▶ [What you should do]:
Print the data from the line that contains "Locate an element on the screen. Image" through the last line of the data, both ends included, matching the original text. Leave out the pictures.
*** Material shown ***
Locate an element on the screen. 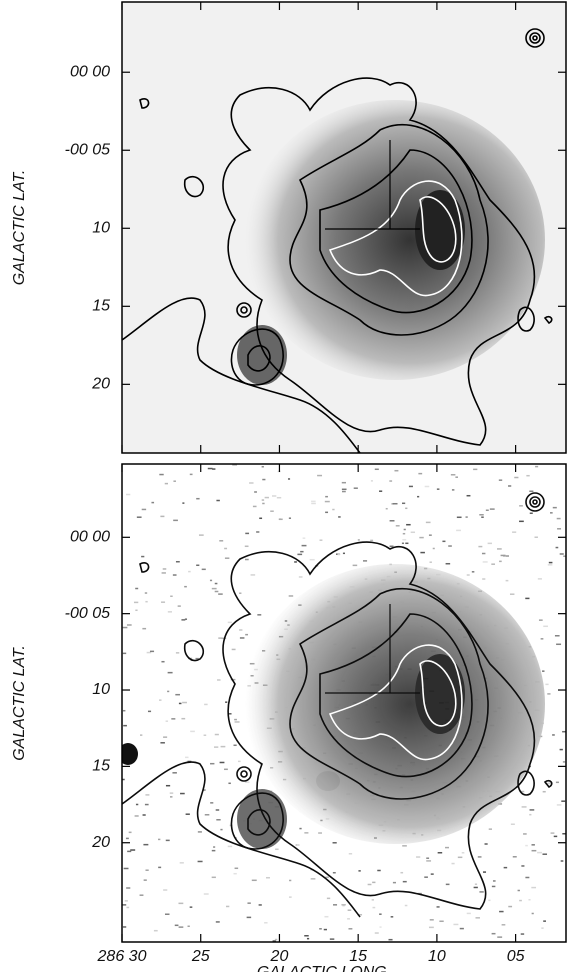 Image resolution: width=567 pixels, height=972 pixels. source is located at coordinates (130, 754).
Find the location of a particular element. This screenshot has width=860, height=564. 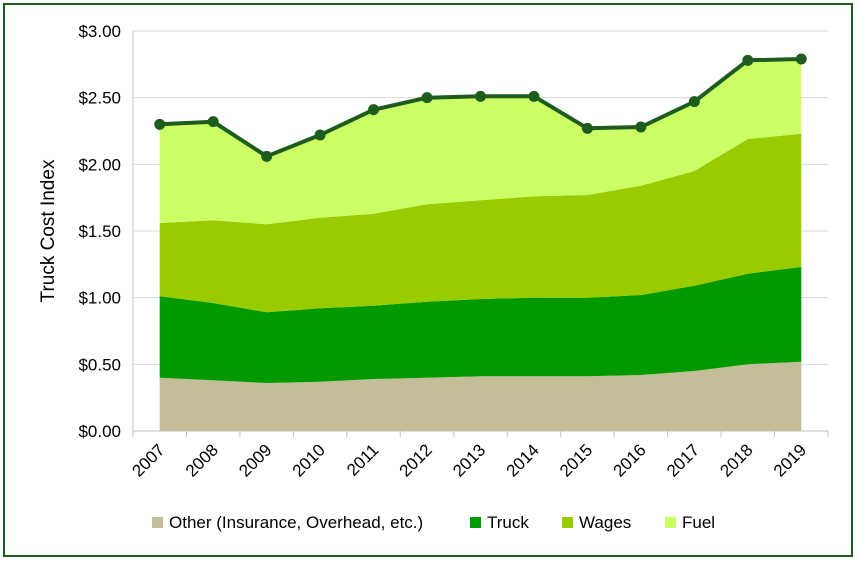

x-tick-label-2019: 2019 is located at coordinates (790, 460).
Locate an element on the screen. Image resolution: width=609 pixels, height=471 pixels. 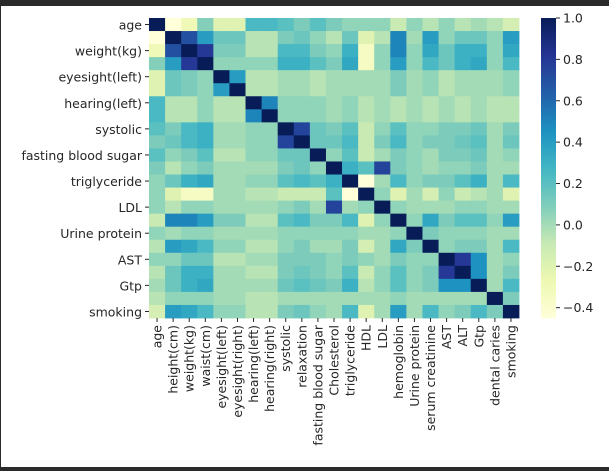
x-tick-label: systolic is located at coordinates (286, 348).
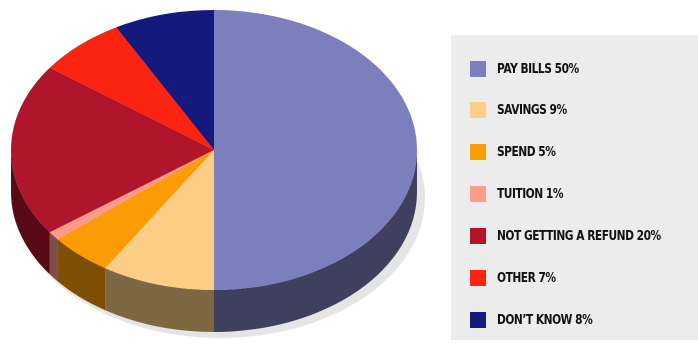 Image resolution: width=698 pixels, height=351 pixels. Describe the element at coordinates (132, 195) in the screenshot. I see `pie-slice-tuition` at that location.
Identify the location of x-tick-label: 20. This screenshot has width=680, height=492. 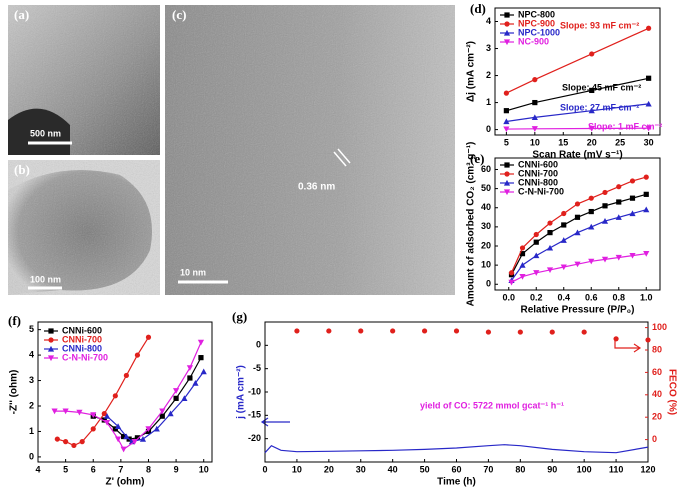
(329, 469).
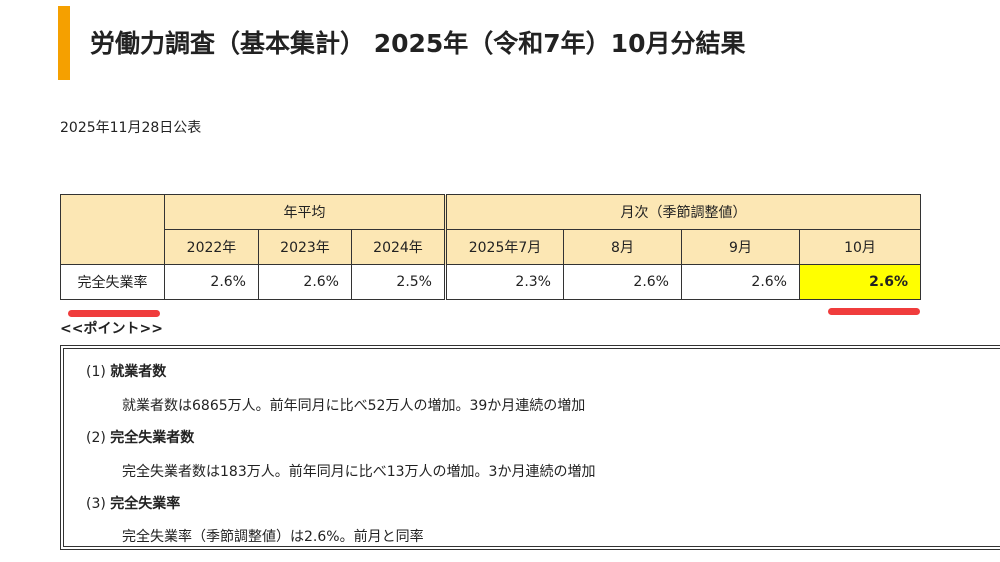  I want to click on col-header-2025-jul: 2025年7月, so click(504, 247).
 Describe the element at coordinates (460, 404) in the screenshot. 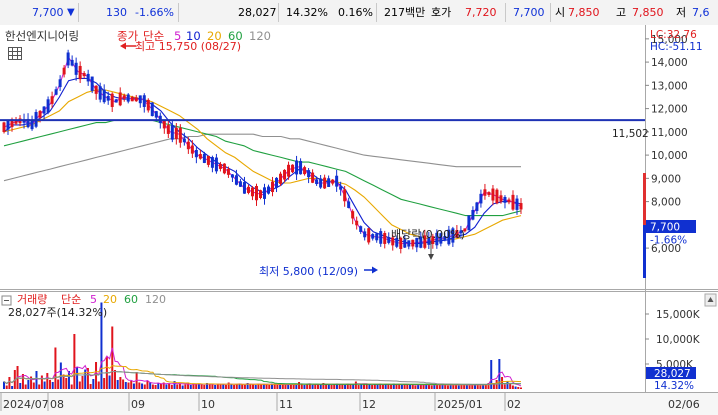

I see `x-tick-label: 2025/01` at that location.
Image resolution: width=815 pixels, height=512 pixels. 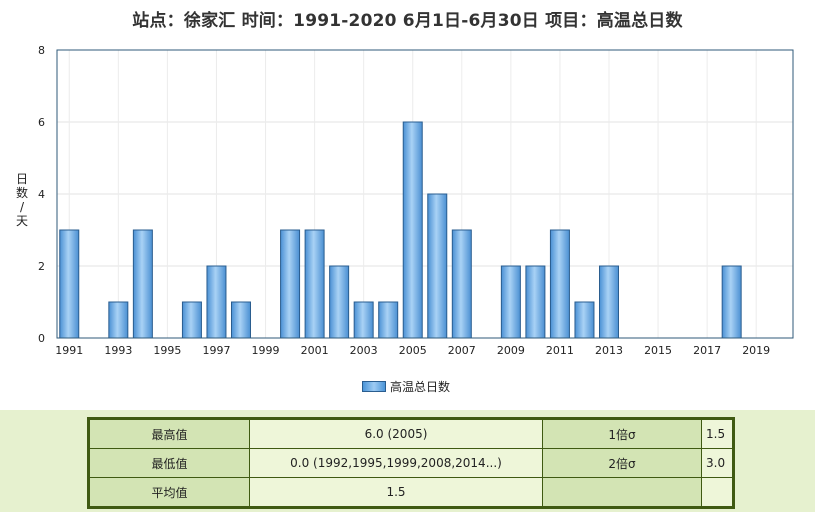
***
▶ [Answer to the problem]:
Locate an element on the screen. Image resolution: width=609 pixels, height=471 pixels. 
x-tick-label: systolic is located at coordinates (286, 348).
 Image resolution: width=698 pixels, height=351 pixels. Describe the element at coordinates (132, 195) in the screenshot. I see `pie-slice-tuition` at that location.
Identify the location of x-tick-label: 20. This screenshot has width=680, height=492. 
(329, 469).
  I want to click on col-header-2025-jul: 2025年7月, so click(504, 247).
 Describe the element at coordinates (460, 404) in the screenshot. 

I see `x-tick-label: 2025/01` at that location.
Image resolution: width=815 pixels, height=512 pixels. 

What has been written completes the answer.